The person will find the other half getting more annoying, and find the girl who suddenly appeared in his/her life more attractive and understand him.
He/She will start finding excuses to love the new one, I know, it's not on purpose, people just follow their heart and forgotten the other half who always stood by them.
When a person loving two persons at same time, eventually he will choose the latter, cuz if he loved the first one, he wouldn't fall in love with the latter.
He wouldn't admit it forever. But I could feel it when I was tgt with him.
His eyes when looking at her, is different from looking at me, it's so much gentler, and also keep searching where she is during the award lunch.
His expression is so much happier and blissful when sms with her, travel with her in Phuket, hang out with her.
His worries about her when in JB, when she got molested in MRT, when she wanna take MRT back around 9pm++...and so forth...
His sharing of McDonald promotion with her, instead of with me..
He keeps sms-ing when dating with me, when I was just stand beside him..
He keeps mentioning her in front of me which I find it miserable..but he looked so happy..
He requested me wear formally to work which exactly same as how she wears, but for my job, I don't need this, cuz working in lab..He just couldn't understand..
There were so much changes after he worked. We used to be really sweet and innocent couple.
Maybe it's just one-sided love from the beginning.
I felt the happiness and his cares, maybe he couldn't?
From the drama, I realized too much concerns for someone is just another kind of stress to him.
Too good to someone will make him more take it for granted. He wouldn't appreciate.

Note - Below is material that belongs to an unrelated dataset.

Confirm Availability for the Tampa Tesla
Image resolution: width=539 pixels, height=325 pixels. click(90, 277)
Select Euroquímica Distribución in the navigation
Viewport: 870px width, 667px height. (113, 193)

People likes 新鲜感。But I totally disagree with this.
We should learn to accept simple n plain life after 热恋期,and be loyal to our other half
We should not keep pursuing 新鲜感,like that how to settle down? how to build a healthy family?
I just want a healthy and simple family like what I possess from my parents now.

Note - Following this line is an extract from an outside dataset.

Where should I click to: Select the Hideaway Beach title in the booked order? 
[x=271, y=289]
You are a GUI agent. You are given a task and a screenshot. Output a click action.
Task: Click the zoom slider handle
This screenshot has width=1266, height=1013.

Or maybe I am too picky, making myself suffer.
I always fall in love with someone who doesn't suitable for me and I couldn't make them love me deeply too.

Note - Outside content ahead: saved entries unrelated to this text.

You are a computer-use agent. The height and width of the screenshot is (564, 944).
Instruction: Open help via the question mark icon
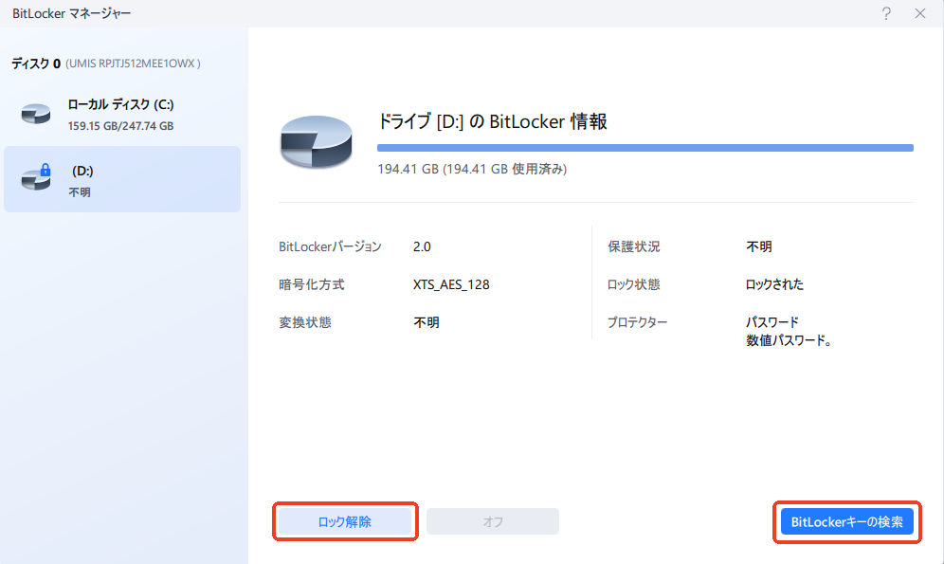886,13
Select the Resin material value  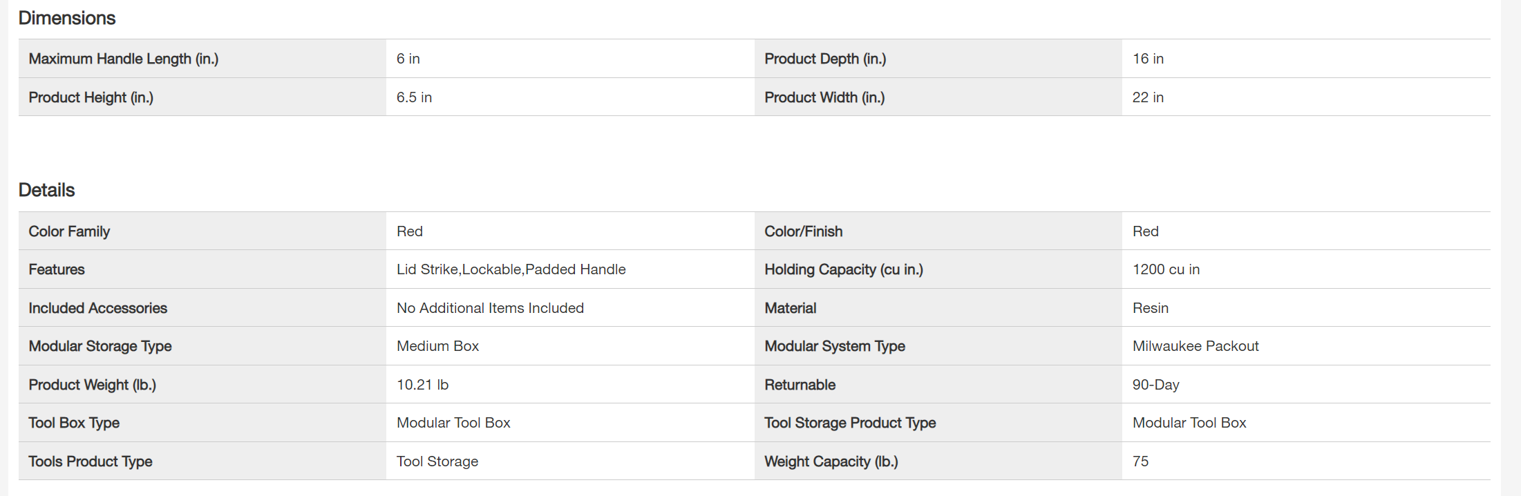coord(1150,308)
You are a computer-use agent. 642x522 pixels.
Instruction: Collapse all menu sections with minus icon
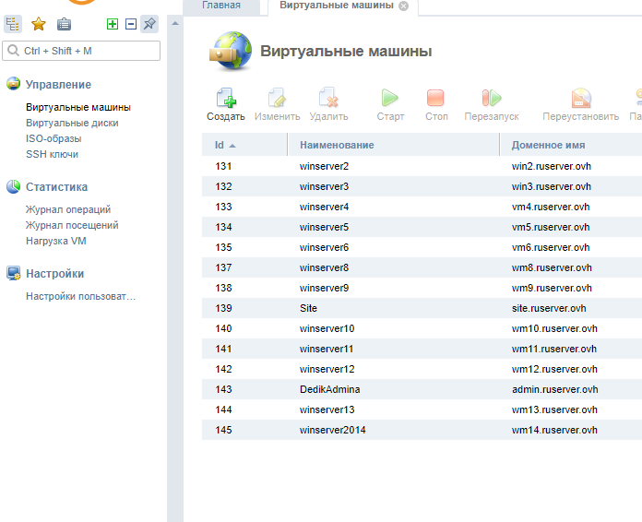tap(130, 24)
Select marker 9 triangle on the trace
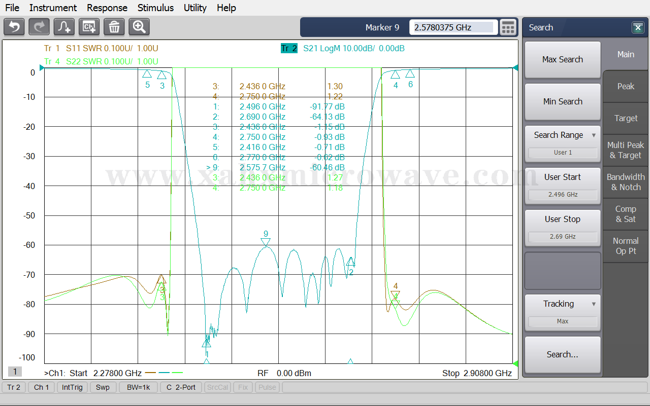The width and height of the screenshot is (650, 406). tap(266, 242)
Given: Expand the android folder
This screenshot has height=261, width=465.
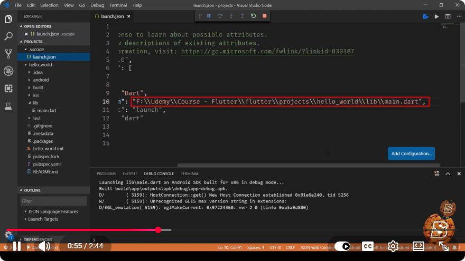Looking at the screenshot, I should pos(41,80).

Maybe I should really choose someone who loves me more than I do.
Love cannot be forced. Betray mentally is much more serious than betray physically.
Well, I experienced both in my previous two relationships.
Now I realized, betray mentally makes me much more miserable, cuz he wouldn't come back to me.
His love, his concerns, his worries, his gentleness, his everything, even his body, also belong to her.
Well, for betray physically, he still come back to me cuz he still love me, concerns me,worry about me.
But of course, I wouldn't forgive both.
My life is so "happening". Any kind of hurts also happen to me and make me experience it.
Betraying is too horrible. My heart couldn't take it anymore.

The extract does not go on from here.